Nestlé and Australian recycler iQ Renew have forged a partnership for a trial which aims to see soft plastics collected from over 100,000 local homes through kerbside recycling and diverted from landfill.
The collaboration was a result of increasing consumer demand for improved recycling and the trial aims to find a broadly applicable way to collect, sort and process soft plastics.
iQ Renew CEO Danial Gallagher said there is an opportunity in turning soft plastic from a waste to a resource as soft plastics not only make up 20 per cent of the volume of Australian household landfill bins, but are also frequently found incorrectly placed in recycling bins.
“Most Material Recovery Facilities (MRFs) can’t separate soft plastic from other items in household recycling, so while soft plastic can be recycled, what we lack is a robust, scalable system to collect and process it using existing kerbside collection,” Gallagher said.

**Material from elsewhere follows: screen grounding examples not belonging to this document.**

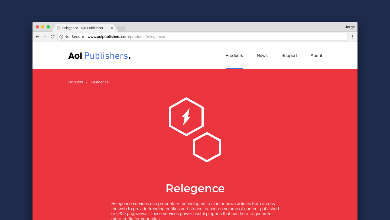The width and height of the screenshot is (390, 220).
Task: Click the empty hexagon outline icon
Action: pos(207,147)
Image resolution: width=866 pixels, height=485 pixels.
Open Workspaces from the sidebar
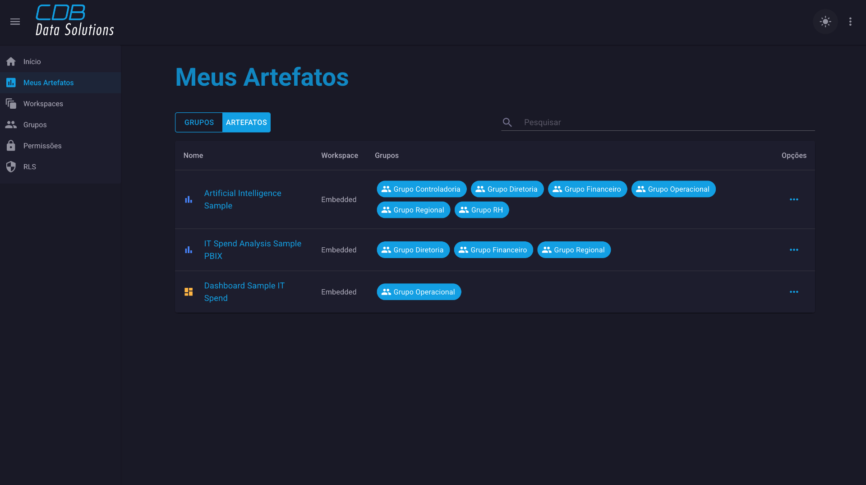[x=43, y=104]

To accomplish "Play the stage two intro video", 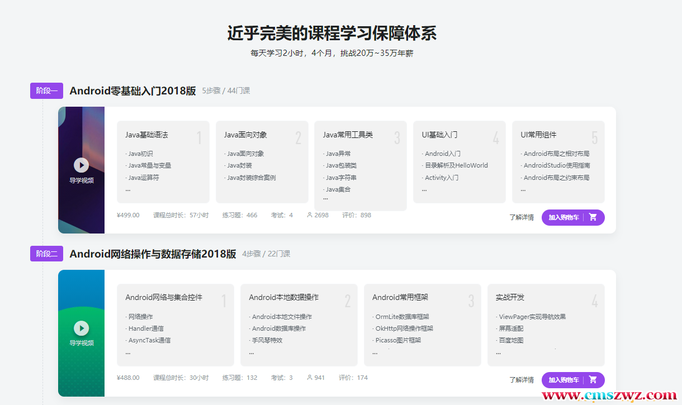I will coord(81,328).
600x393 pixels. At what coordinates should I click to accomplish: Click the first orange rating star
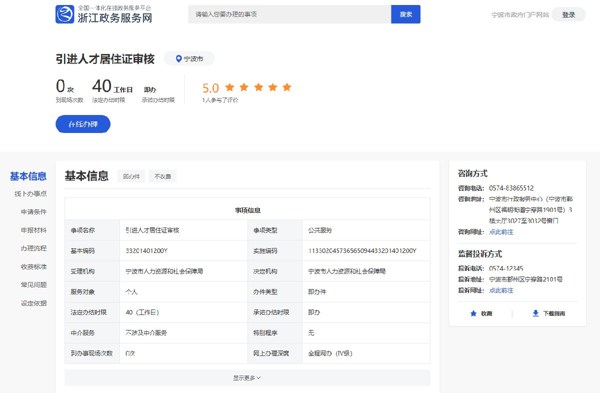(230, 88)
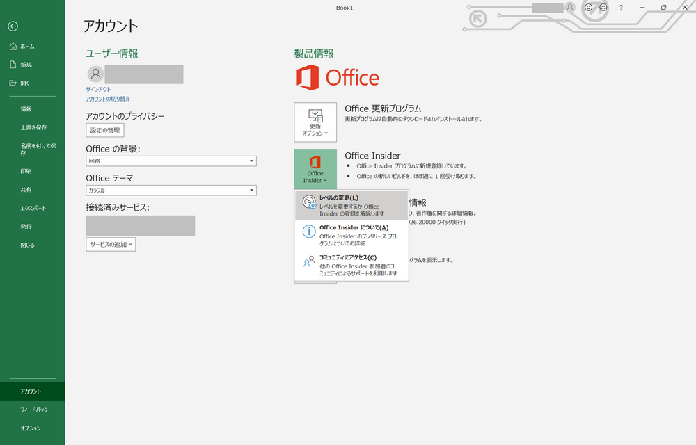Click the Help question mark icon

[x=621, y=8]
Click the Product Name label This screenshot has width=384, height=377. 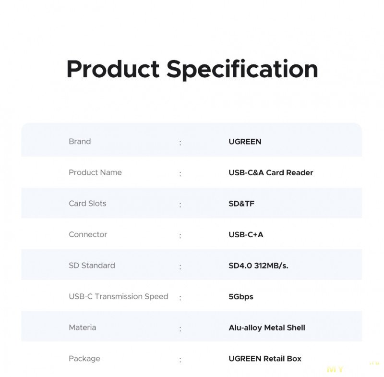click(95, 172)
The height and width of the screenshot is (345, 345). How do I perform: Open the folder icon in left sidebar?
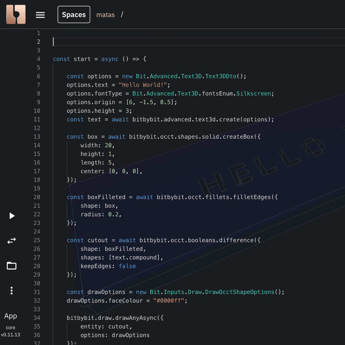[12, 266]

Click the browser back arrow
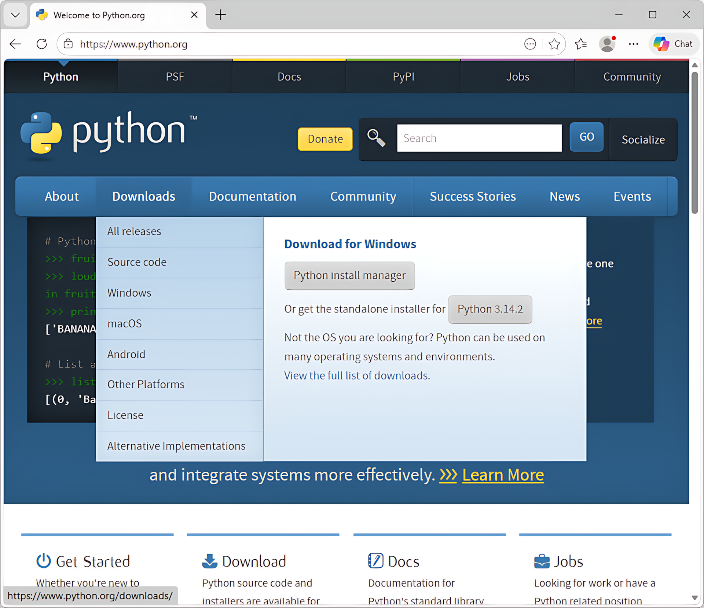[15, 44]
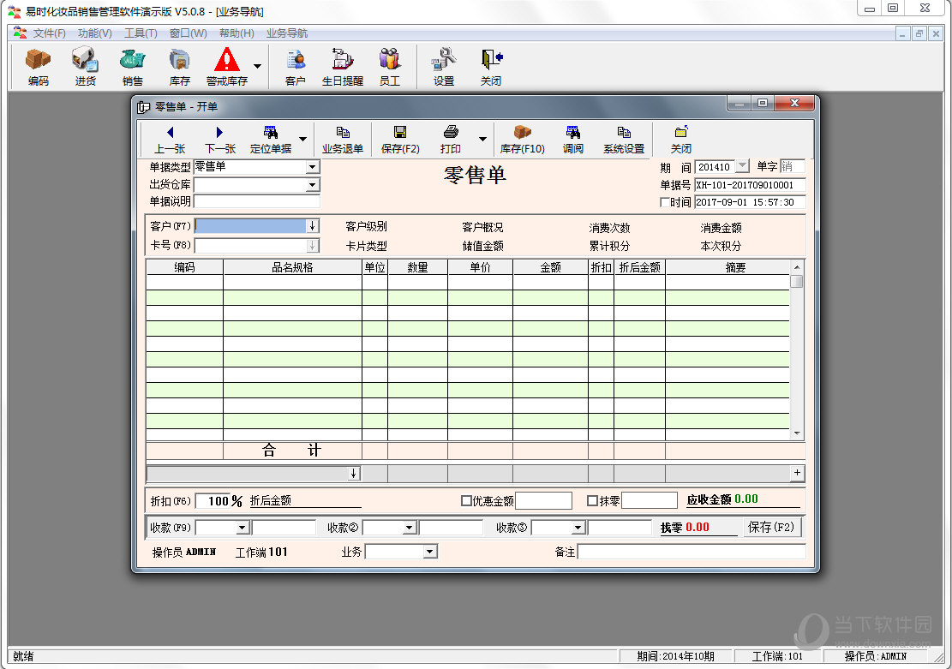The image size is (952, 669).
Task: Expand the 业务 salesperson dropdown
Action: point(430,553)

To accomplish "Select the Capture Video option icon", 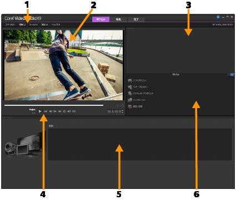I will [x=130, y=80].
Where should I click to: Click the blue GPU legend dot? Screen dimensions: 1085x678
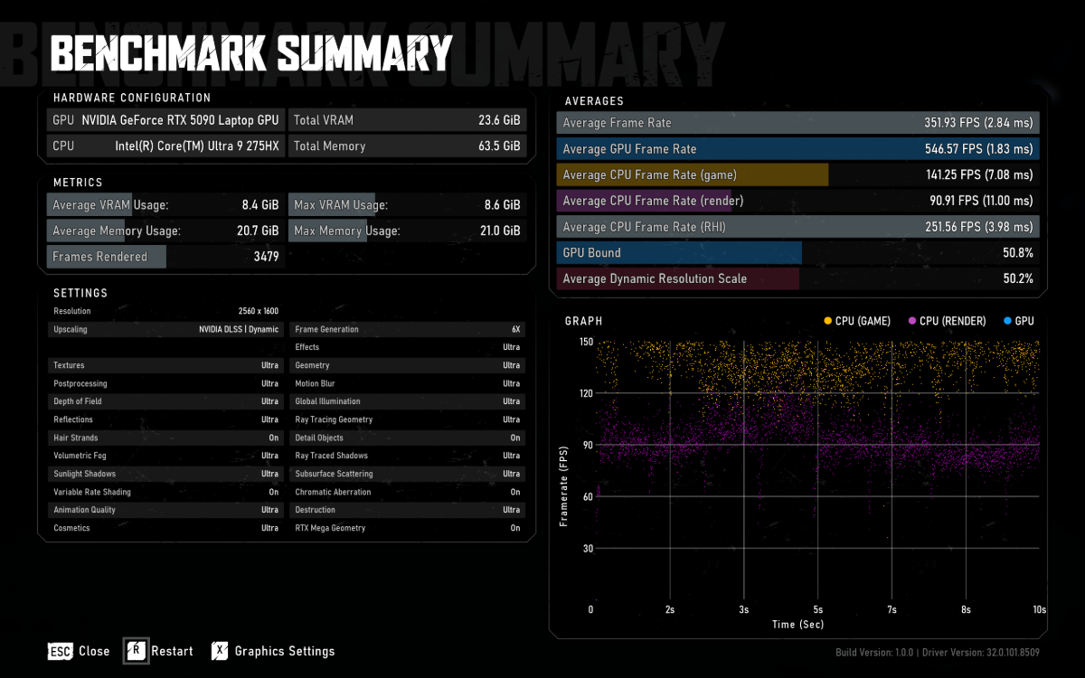pyautogui.click(x=1007, y=321)
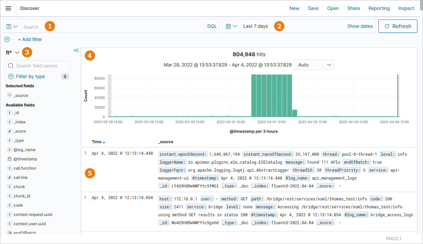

“We’ve designed the trial so that at the front end, it will support householders to pre-sort their soft plastic and get it into a recycling stream, while behind the scenes, we’ll test using the sorted soft plastic as a resource in a range of different manufacturing processes.”
Nestlé Australia CEO Sandra Martinez said the company wanted to find sustainable paths to recycle packaging.
“While we are working to make all our packaging recyclable, we know that soft plastics is an area that needs greater focus and collaboration. We need to find ways to drive more recycling here,” Martinez said.
“As Nestlé plans to reduce our virgin plastic use and increase the amount of food grade recycled plastic packaging we use, we need plastic to be collected. Given the low amount of soft plastic collected from consumers today, we hope this trial can unlock the significant potential for soft plastic packaging to become a resource.”
Martinez added that Nestlé wants to help people to recycle effectively.
“Australians are enthusiastic recyclers and want better recycling systems that take plastic packaging out of landfill. This trial will uncover how households understand soft plastics collection and answer critical questions about how it affects their in-home recycling behaviour. We have a vision for Australia to have a waste free future,” she said.
The project will commence with a pilot of 2000 households, with plans to expand to over 100,000 households later in the year, processing around 750 tonnes of soft plastic that would otherwise be sent to landfill.
Locations for the trial are currently under consideration.
The trial will be formally announced at the National Plastics Summit in Parliament House on 9 March.